- [Work to be completed]
Of the entries that follow, how many lines hold the word "Given"? Reply with the number only.
--
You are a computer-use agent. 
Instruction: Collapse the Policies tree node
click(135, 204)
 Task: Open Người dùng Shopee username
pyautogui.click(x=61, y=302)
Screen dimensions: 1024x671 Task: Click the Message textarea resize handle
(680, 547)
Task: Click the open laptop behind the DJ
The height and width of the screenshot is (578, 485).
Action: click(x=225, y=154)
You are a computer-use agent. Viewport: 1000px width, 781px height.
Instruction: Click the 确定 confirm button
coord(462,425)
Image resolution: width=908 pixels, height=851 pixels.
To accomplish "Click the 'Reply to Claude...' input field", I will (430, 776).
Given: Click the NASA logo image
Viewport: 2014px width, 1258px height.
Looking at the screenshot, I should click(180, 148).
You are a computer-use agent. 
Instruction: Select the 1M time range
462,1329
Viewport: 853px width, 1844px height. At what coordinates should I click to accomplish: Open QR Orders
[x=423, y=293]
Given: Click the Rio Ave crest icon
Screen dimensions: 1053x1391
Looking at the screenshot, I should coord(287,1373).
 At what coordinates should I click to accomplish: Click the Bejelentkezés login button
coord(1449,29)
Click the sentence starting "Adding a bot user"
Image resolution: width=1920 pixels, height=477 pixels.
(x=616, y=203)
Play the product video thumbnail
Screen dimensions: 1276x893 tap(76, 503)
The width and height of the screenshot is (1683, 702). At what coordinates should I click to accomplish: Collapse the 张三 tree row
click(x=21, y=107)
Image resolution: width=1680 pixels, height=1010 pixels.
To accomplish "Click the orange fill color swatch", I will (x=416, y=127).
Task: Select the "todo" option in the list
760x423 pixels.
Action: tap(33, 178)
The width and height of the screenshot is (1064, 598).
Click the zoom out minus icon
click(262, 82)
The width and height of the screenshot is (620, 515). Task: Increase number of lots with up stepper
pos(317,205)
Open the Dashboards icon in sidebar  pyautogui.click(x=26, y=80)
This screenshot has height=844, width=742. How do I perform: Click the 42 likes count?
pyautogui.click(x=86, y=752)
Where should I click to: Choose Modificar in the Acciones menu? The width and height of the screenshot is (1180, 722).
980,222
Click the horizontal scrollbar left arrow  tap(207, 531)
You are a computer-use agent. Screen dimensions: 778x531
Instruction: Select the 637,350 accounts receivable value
--
- [Result]
2